Remember Wyeth v. Levine, U.S. Supreme Court decision that held federal approval of labels drug warning labels does not preclude lawsuits under state law claiming inadequate warnings? Well, the government, through the FDA, has now added a final chapter to that story.
The drug at issue in Wyeth v. Levine was Phenergen, an antihistamine.

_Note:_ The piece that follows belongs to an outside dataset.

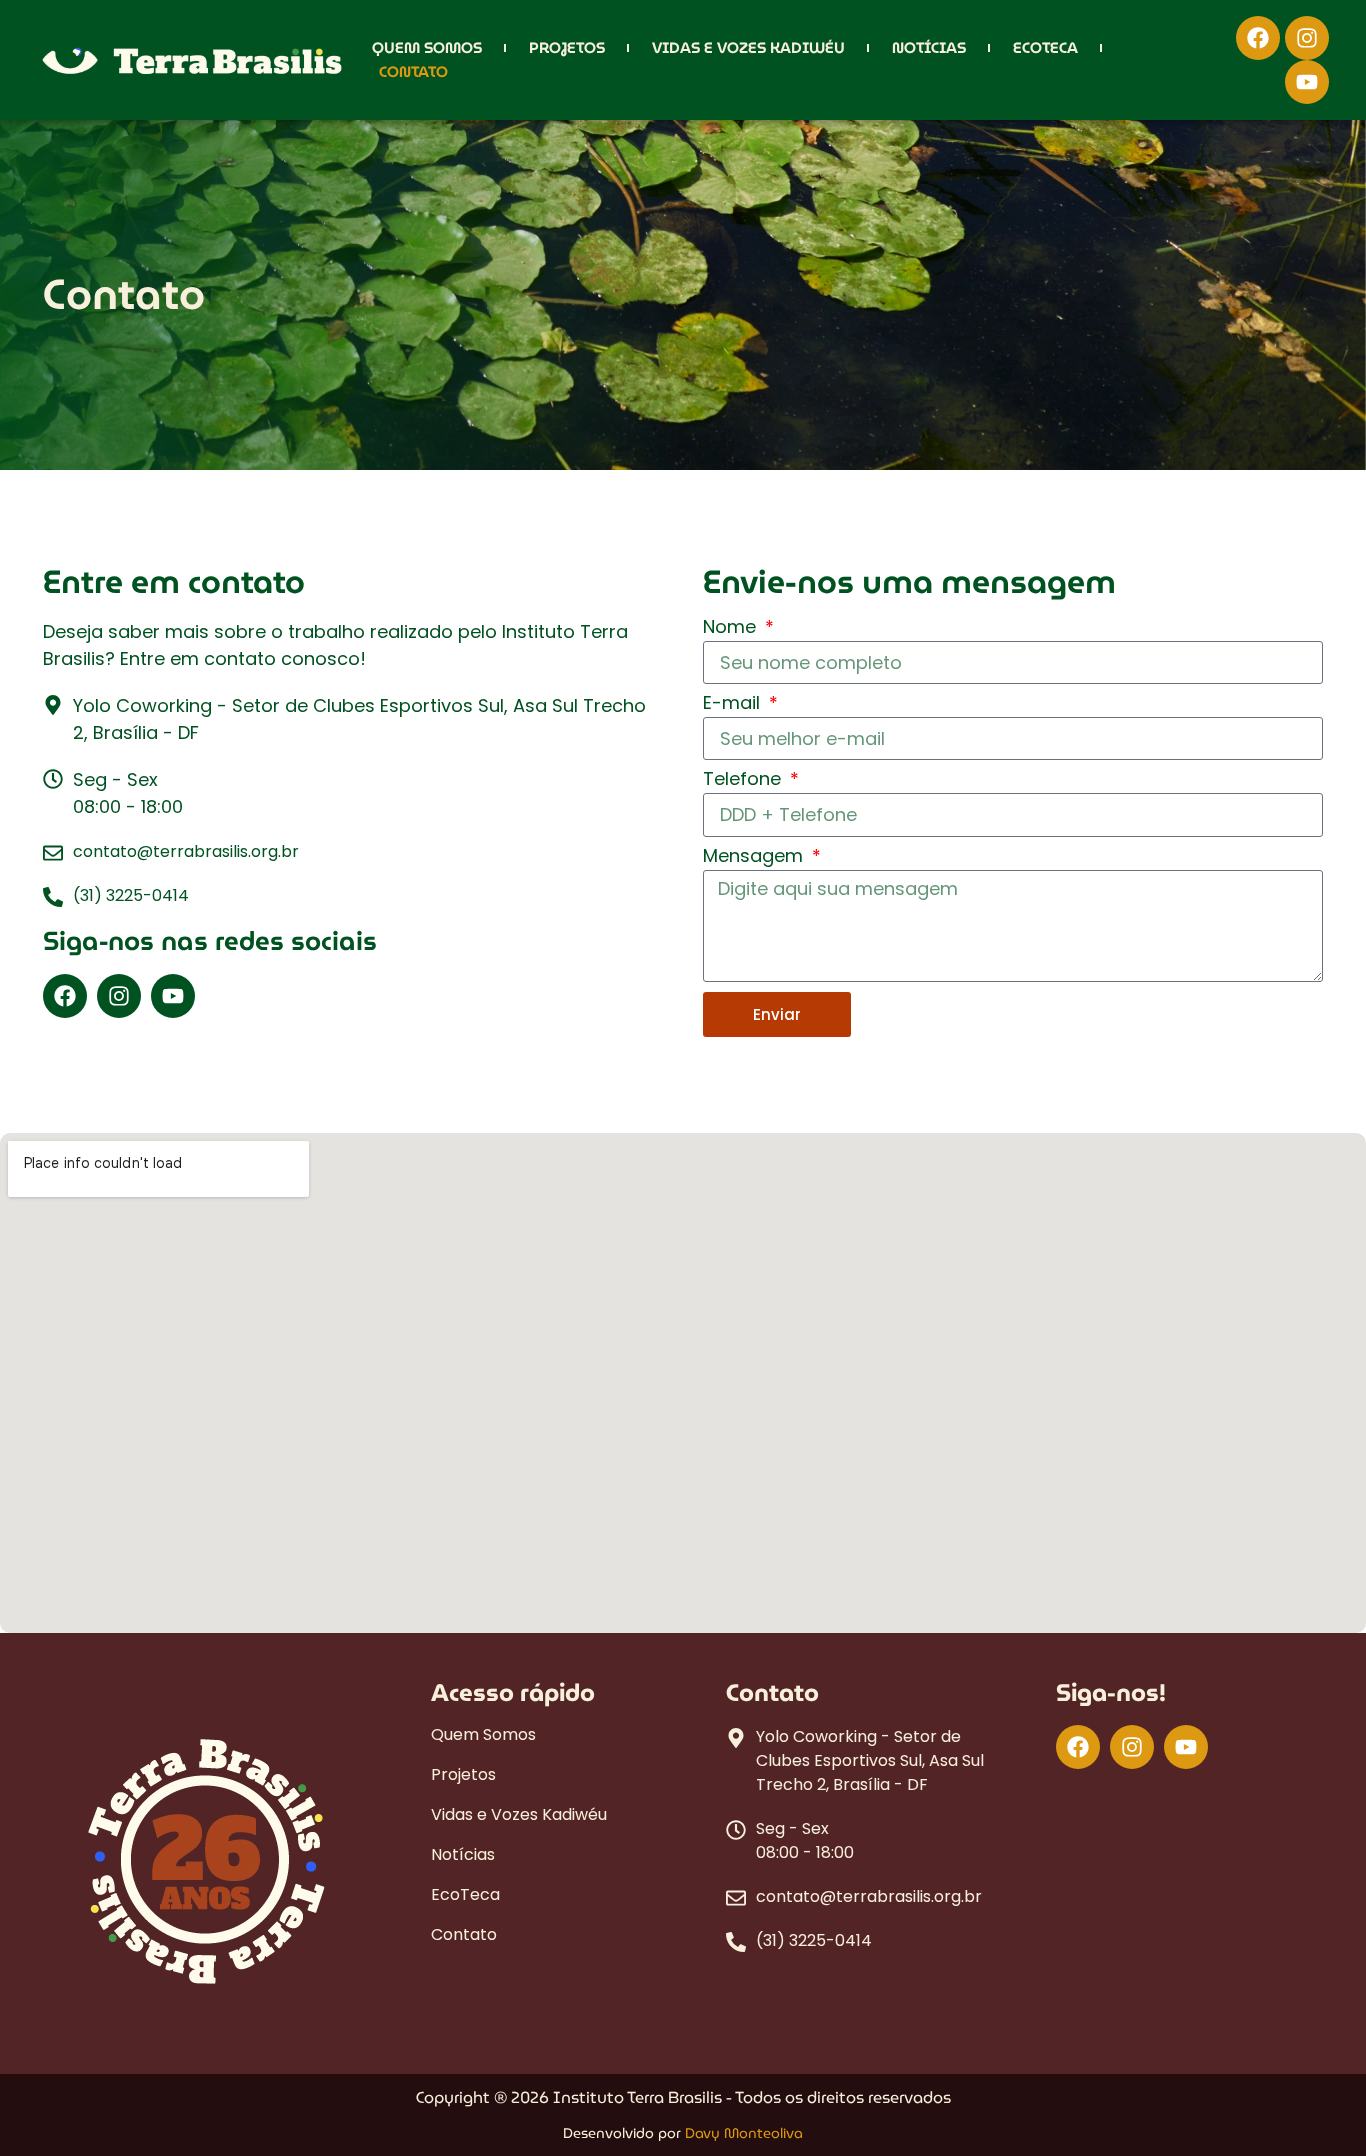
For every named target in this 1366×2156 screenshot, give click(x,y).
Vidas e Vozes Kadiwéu (748, 48)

The drug was administered using a method known as an “IV push,” however the drug was inadvertently injected into Dina Levine’s artery. She developed gangrene, the arm had to be amputated (Diana Levine is a musician, and the tragedy of her injury is simply incomprehensible. See John Bratt’s blog post).
The label originally warned that the IV push method could lead to inadvertent injection into arteries, but the label did not expressly forbid that procedure. Now, after the conclusion of the Wyeth case, the FDA has allowed the Court’s decision to lead the way, and has amended the label to include a black box warning: “due to the risks of intravenous injection, the preferred route of administration is deep muscular injection and that subcutaneous injection is contraindicated.”
Can anyone doubt that if Wyeth was truly concerned with patient safety, it would provide full warnings as soon as possible? Unfortunately, it seems as though the almighty dollar is the reason for holding back on warnings, with the fear that fewer patients will take drugs when the risks are appropriately disclosed. It is a game of “hide the ball.” The results: ask Diana Levine’s.